Again, as an infrequent flyer, which Continental Airlines and I both appreciate more than I can express adequately here, I was surprised to hear repeated on each flight the directive for those passengers seated in the rows of the plane adjacent to the emergency exits regarding assisting others. Apparently if you are in one of those seats you have to pinky swear that in the event of an emergency you will assist the crew in assisting others. According to the announcement I heard over and over and over (and over), "If you are unwilling or unable to fulfill that obligation, then please contact us now to let us know and we fill re-seat you." Conspicuous by its absence was (a) where one would be directed to sit after walking away from the duties associated with the Seat of Selflessness; and (b) whether the other passengers - having just seen you acknowledge that you care not one rat's ass about their welfare - are permitted to vote as to just where you might be re-seated.

I meant to ask a member of any of the four flight crews I met in my travels if any of them had ever encountered a passenger who raised his or her hand in response to that inquiry. Sadly, I forgot. It boggles the mind to think that one among our number on a plane would be so stupid as to admit such a thing, thus ensuring that a primo location adjacent to an emergency exit would be taken from him or her and awarded to another. One all hell breaks loose, it is every man for himself.
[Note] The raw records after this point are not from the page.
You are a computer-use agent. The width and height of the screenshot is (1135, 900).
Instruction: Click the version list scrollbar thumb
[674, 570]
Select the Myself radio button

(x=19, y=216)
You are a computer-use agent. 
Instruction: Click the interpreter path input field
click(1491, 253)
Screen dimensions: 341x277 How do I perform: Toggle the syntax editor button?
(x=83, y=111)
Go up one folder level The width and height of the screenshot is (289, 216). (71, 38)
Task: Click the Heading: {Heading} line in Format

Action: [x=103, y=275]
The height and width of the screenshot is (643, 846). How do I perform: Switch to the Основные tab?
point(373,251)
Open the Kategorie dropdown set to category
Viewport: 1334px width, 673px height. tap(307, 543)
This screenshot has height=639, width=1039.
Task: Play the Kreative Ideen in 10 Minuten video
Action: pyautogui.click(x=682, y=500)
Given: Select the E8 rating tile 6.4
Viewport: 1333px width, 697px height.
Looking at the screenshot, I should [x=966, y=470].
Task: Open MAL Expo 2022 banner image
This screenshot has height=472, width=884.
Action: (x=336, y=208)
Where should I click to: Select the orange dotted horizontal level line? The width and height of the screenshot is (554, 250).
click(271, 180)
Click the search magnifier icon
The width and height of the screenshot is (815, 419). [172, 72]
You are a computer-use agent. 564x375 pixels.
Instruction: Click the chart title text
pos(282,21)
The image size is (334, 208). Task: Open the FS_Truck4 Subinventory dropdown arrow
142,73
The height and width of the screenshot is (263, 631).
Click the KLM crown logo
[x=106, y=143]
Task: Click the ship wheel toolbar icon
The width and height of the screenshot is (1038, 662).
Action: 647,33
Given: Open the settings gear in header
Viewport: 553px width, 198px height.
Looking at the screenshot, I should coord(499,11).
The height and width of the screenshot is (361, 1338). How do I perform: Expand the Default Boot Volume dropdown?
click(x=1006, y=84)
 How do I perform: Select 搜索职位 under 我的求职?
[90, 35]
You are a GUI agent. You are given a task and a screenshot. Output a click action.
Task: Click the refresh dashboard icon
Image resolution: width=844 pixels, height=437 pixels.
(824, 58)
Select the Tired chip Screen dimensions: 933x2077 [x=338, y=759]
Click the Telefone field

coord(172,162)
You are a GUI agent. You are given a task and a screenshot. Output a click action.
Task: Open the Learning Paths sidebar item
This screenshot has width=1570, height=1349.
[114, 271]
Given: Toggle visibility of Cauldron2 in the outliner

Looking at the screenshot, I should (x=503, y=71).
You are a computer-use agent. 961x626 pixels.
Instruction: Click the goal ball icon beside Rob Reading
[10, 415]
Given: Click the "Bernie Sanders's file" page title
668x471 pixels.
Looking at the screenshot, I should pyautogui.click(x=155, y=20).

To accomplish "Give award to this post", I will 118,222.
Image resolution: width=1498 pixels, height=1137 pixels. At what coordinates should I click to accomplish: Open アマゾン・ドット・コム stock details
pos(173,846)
Until that time if you need to hear me channel my inner Mother Theresa to guarantee that I have a seat that enhances my chances of making it out alive once the captain has turned on the "Run for Your Life" light, I will gladly say whatever you want me to say in that regard. Talk about Social Darwinism in practical application. If you are not smart enough to lie to keep that seat on the plane, then you have no business being between me and sweet freedom once the shit.....

....Mr. Zevon, if you would be so kind.